Il quartiere si è stinto e ristretto. La fabbrica è morta e sono morti mio nonno e la mamma. Sparite le bici, le loro e tutte quelle del popolo in bici. Il bambino, un ragazzo e poi vecchio.
Il trenino, tempo fa, ha fatto un’ ultima andata e non c’è stato il ritorno. Il viale che porta ai cancelli c’è ancora, ma non ci passa quasi nessuno. E’ una storia banale, lo dicevo all’inizio. Ineluttabilità delle cose. Diderot e Voltaire suggeriscono che il passato non torna. Non può. Ineluttabile tutto.
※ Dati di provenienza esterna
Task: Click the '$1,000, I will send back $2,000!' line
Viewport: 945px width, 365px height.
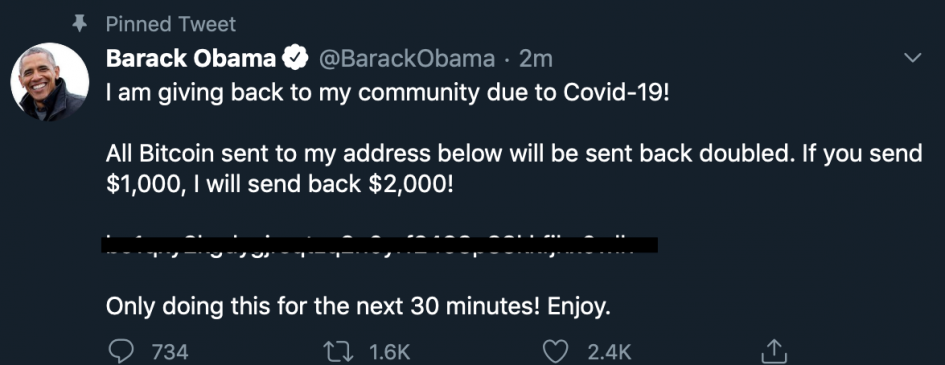Action: point(279,184)
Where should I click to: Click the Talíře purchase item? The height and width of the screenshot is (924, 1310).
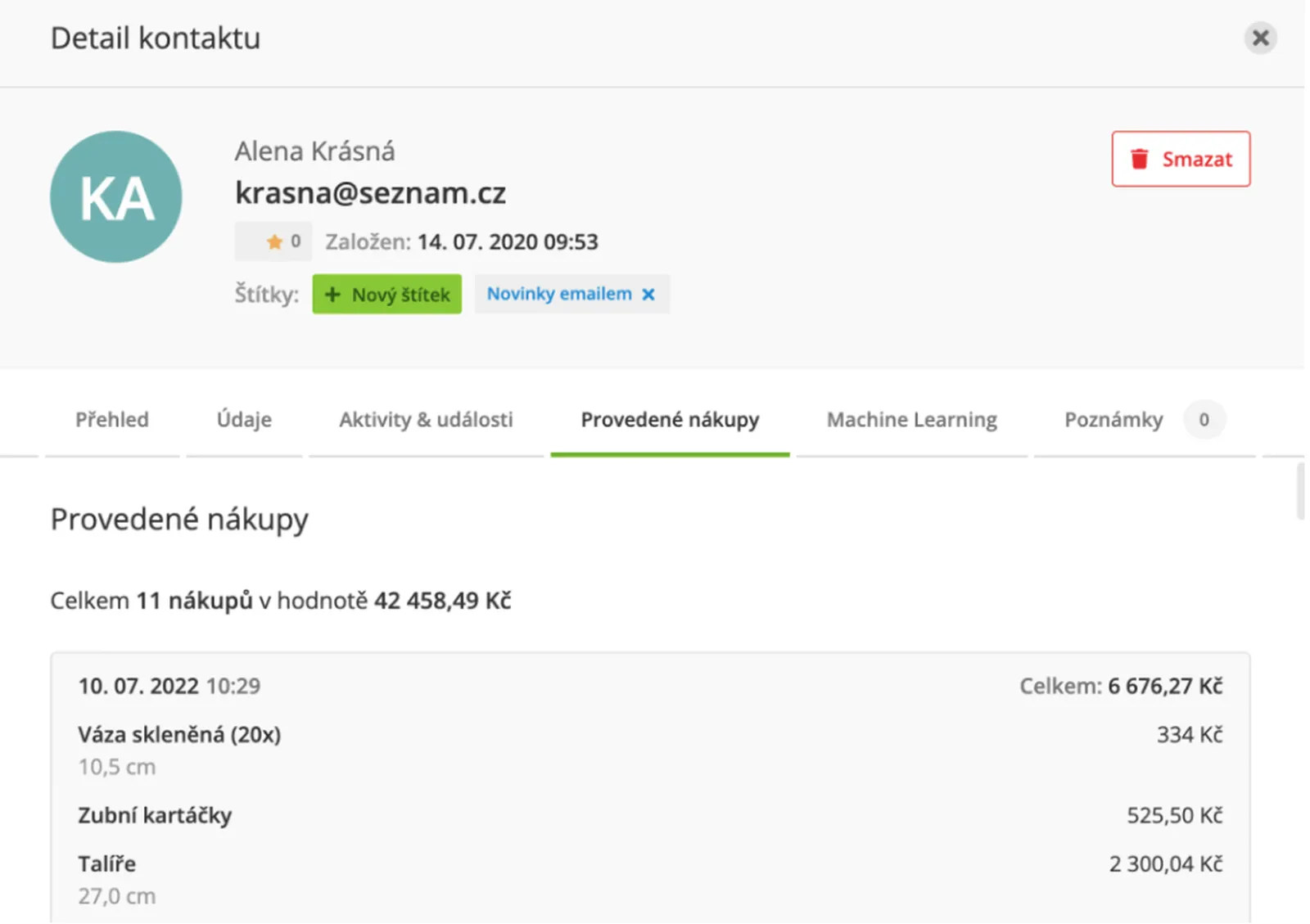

Eppure il Circolo esiste e resiste. Cosa dire allora dei vecchi come sempre ancora incurvati, cosa dire di un poker, una briscola o altro? Cosa dire, anche oggi, di una birra, un caffè, un amaro? Cosa dire, invece, dell’ombra in quell’angolo? Non c’è più. La facevano alcuni tigli e dodici platani. Proclami, promesse: emergenza climatica, prima cosa l’ambiente, tutelare la terra. Parole. Da poco, i tigli sono stati capitozzati malamente e feriti, uno pare sia è stato segato e i dodici platani li hanno abbattuti. In pochi ne hanno detto o ci han pianto. Nel quartiere, forse, con gli anni, c’è più indifferenza. Il quartiere si è fatto scontroso. A che gioco giochiamo? Sul posto, senza un filo di ombra, ci sono i campi da Padel. Allora val la pena un commosso ricordo per quegli alberi, … un ricordo e due conti. Dodici piante in carriera (qualcuna con gli acciacchi di tante stagioni), dopo 50 anni, 60 di puntuale servizio: vuole dire che gli esseri, le creature, oltre l’ombra bellissima e i sospiri notturni di foglie, le romantiche stelle tra i rami, hanno lavorato per noi in maniera puntuale e importante: tabelle fonte bio economia del CNR Bologna, ci dicono che cinque platani di quell’età, in schiera e in contesto urbano, sequestrano 800 kg di co2 all’anno, accumulano 7000 kg di co2, rilasciano 700 kg di 02 all’anno, rilasciano 700 kg di 02 all’anno, assorbono 1000 g di PM10 all’anno. un tiglio sequestra 150 kg di co2 all’anno, accumula 1100 kg di co2, rilascia 80 kg di 02 all’anno, assorbe 130 g di PM10 all’anno. Oltre all’arcinoto e citato co2, da rimarcare sono proprio i dati del rilascio di 02 e dell’assorbimento di PM10, particelle inquinanti dannosissime per i nostri polmoni. Moltiplicate per due e un pezzetto. Insomma il bel gruppetto di piante annullava totalmente le emissioni di almeno un paio di vetture di media cilindrata che percorrono 10 000 chilometri l’anno. Stando lì, avrebbero spontaneamente continuato a farlo. Da qui la domanda: è ineluttabile il Padel? In quel posto? Domanda tristemente retorica. Non ce l’abbiamo con il Padel e con chi lo vuol praticare, figurarsi, ma nella scelta dei siti evitiamo di sacrificare degli alberi. Si può fare.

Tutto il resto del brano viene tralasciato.